### Work to complete
Copy the lines below word for word, but leave out the pictures.
--- start of Record set ---
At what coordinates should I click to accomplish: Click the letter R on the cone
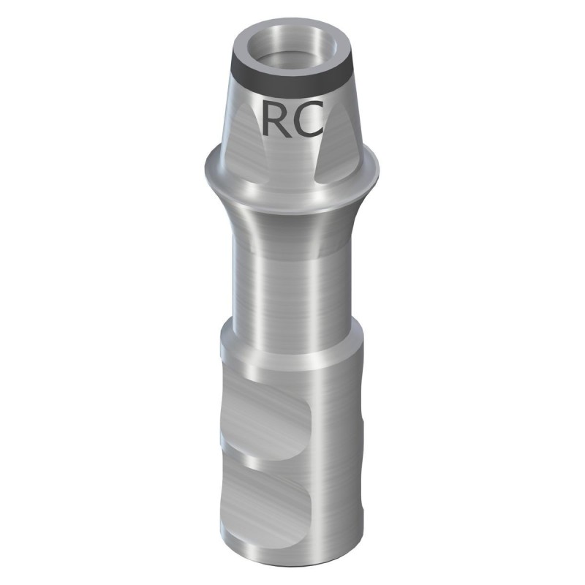276,119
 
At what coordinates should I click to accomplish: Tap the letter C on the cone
309,119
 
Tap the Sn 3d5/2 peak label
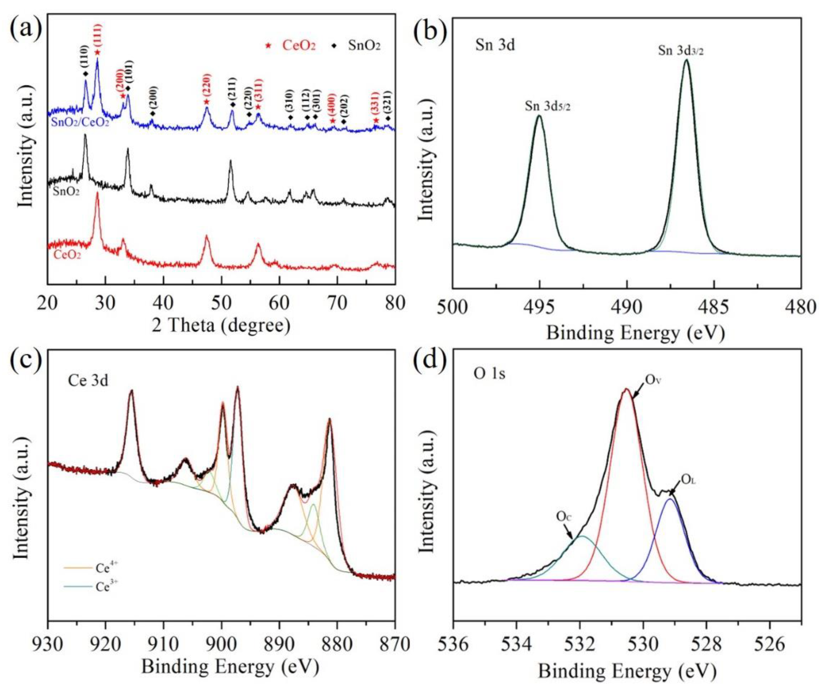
--- end of Record set ---
### Worked answer
At what coordinates should I click to accomplish: Click the letter R on the cone
276,119
 
At what coordinates should I click to accomplish: Tap the letter C on the cone
309,119
 
Tap the Sn 3d5/2 peak label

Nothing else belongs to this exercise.